Information provided

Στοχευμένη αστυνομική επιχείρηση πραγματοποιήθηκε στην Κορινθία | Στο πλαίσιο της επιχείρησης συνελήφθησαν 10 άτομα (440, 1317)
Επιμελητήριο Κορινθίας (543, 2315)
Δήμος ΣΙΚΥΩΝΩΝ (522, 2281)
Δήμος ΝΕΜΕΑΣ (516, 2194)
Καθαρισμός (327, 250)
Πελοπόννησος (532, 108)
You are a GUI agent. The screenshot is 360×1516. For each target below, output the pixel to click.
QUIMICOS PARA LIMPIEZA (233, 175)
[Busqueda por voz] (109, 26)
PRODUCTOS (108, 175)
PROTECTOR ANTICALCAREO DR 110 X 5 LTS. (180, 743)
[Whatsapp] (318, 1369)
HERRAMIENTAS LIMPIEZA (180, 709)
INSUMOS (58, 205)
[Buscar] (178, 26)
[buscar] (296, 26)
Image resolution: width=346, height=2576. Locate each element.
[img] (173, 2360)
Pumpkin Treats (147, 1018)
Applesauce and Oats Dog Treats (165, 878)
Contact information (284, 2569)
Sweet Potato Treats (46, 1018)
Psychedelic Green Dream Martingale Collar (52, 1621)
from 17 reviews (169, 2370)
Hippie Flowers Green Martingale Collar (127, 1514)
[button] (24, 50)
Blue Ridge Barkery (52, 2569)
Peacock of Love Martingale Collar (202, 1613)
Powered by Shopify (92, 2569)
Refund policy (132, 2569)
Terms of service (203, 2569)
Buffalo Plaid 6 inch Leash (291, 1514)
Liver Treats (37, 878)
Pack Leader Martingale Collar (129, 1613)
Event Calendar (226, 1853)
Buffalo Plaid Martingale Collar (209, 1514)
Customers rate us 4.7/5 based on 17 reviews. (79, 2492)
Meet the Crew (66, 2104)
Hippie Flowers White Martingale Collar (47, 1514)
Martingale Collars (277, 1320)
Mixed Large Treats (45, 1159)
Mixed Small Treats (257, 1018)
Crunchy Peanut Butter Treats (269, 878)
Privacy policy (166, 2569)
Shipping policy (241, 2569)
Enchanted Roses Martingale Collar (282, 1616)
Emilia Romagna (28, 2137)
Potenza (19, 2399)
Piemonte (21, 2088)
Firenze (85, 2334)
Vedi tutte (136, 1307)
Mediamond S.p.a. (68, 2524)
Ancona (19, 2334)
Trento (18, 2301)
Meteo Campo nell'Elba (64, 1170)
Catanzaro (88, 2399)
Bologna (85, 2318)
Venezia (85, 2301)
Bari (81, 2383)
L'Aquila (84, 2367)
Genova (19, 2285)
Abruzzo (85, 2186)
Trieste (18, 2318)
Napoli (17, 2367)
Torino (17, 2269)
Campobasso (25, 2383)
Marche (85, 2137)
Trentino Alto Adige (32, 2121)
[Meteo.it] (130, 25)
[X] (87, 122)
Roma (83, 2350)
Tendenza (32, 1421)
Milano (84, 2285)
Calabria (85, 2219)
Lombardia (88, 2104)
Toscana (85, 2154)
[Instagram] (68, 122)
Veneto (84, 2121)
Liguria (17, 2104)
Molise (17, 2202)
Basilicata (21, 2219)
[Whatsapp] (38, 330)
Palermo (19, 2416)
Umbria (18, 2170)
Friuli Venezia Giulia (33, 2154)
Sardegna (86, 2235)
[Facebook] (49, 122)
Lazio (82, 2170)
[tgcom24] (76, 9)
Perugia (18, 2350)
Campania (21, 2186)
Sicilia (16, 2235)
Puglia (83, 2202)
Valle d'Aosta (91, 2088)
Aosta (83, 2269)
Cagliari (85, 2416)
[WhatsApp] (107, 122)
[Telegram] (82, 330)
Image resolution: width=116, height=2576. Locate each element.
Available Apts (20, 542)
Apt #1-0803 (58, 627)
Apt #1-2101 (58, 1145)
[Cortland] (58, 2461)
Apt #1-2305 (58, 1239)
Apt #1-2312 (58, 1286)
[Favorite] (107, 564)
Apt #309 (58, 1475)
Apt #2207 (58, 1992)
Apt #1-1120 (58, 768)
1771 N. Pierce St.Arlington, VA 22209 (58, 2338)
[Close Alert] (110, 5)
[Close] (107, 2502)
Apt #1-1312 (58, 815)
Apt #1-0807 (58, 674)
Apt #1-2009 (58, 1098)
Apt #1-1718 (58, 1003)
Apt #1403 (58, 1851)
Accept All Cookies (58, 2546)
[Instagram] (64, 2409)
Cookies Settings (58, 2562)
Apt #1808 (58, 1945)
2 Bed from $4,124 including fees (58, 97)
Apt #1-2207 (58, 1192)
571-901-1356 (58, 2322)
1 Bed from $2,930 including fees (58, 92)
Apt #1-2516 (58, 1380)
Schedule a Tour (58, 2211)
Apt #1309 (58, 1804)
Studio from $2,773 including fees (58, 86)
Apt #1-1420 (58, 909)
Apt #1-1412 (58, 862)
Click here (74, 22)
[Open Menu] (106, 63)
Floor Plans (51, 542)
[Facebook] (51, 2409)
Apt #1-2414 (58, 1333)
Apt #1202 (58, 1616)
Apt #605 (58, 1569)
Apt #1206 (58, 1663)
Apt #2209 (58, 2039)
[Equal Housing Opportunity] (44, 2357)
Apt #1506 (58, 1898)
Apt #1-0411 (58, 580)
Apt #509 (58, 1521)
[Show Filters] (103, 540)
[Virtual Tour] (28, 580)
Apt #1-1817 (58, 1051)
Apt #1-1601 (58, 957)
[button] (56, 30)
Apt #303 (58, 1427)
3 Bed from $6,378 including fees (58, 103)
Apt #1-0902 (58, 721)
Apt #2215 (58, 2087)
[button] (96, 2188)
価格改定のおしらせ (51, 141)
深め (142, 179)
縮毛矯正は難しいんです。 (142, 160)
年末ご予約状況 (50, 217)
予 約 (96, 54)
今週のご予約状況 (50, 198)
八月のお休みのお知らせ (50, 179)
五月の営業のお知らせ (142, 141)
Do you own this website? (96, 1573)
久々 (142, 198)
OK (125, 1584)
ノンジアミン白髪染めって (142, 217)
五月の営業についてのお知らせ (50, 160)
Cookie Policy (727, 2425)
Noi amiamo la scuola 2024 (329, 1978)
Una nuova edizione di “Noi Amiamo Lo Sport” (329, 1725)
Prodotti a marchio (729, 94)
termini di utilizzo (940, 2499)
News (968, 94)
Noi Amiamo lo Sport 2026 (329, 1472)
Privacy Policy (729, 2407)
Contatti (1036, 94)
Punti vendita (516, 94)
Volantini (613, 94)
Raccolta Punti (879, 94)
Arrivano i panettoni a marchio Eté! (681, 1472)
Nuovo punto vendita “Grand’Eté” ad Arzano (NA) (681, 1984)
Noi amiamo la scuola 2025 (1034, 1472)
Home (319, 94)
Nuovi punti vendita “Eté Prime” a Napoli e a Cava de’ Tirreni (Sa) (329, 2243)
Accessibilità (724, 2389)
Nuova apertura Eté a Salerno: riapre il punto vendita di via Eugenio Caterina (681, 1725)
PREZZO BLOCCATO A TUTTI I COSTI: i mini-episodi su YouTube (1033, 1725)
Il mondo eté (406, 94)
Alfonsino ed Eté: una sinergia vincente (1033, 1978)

To do
Taking the entries above, write out exactly the lines starting with the line containing "Apt #1-2101 (58, 1145)" and going on through the line containing "五月の営業についてのお知らせ (50, 160)", both included, and nothing else.

Exercise response
Apt #1-2101 (58, 1145)
[Cortland] (58, 2461)
Apt #1-2305 (58, 1239)
Apt #1-2312 (58, 1286)
[Favorite] (107, 564)
Apt #309 (58, 1475)
Apt #2207 (58, 1992)
Apt #1-1120 (58, 768)
1771 N. Pierce St.Arlington, VA 22209 (58, 2338)
[Close Alert] (110, 5)
[Close] (107, 2502)
Apt #1-1312 (58, 815)
Apt #1-0807 (58, 674)
Apt #1-2009 (58, 1098)
Apt #1-1718 (58, 1003)
Apt #1403 (58, 1851)
Accept All Cookies (58, 2546)
[Instagram] (64, 2409)
Cookies Settings (58, 2562)
Apt #1808 (58, 1945)
2 Bed from $4,124 including fees (58, 97)
Apt #1-2207 (58, 1192)
571-901-1356 (58, 2322)
1 Bed from $2,930 including fees (58, 92)
Apt #1-2516 (58, 1380)
Schedule a Tour (58, 2211)
Apt #1309 (58, 1804)
Studio from $2,773 including fees (58, 86)
Apt #1-1420 (58, 909)
Apt #1-1412 (58, 862)
Click here (74, 22)
[Open Menu] (106, 63)
Floor Plans (51, 542)
[Facebook] (51, 2409)
Apt #1-2414 (58, 1333)
Apt #1202 (58, 1616)
Apt #605 (58, 1569)
Apt #1206 (58, 1663)
Apt #2209 (58, 2039)
[Equal Housing Opportunity] (44, 2357)
Apt #1506 (58, 1898)
Apt #1-0411 (58, 580)
Apt #509 (58, 1521)
[Show Filters] (103, 540)
[Virtual Tour] (28, 580)
Apt #1-1817 (58, 1051)
Apt #1-1601 (58, 957)
[button] (56, 30)
Apt #303 (58, 1427)
3 Bed from $6,378 including fees (58, 103)
Apt #1-0902 (58, 721)
Apt #2215 (58, 2087)
[button] (96, 2188)
価格改定のおしらせ (51, 141)
深め (142, 179)
縮毛矯正は難しいんです。 (142, 160)
年末ご予約状況 (50, 217)
予 約 (96, 54)
今週のご予約状況 (50, 198)
八月のお休みのお知らせ (50, 179)
五月の営業のお知らせ (142, 141)
Do you own this website? (96, 1573)
久々 (142, 198)
OK (125, 1584)
ノンジアミン白髪染めって (142, 217)
五月の営業についてのお知らせ (50, 160)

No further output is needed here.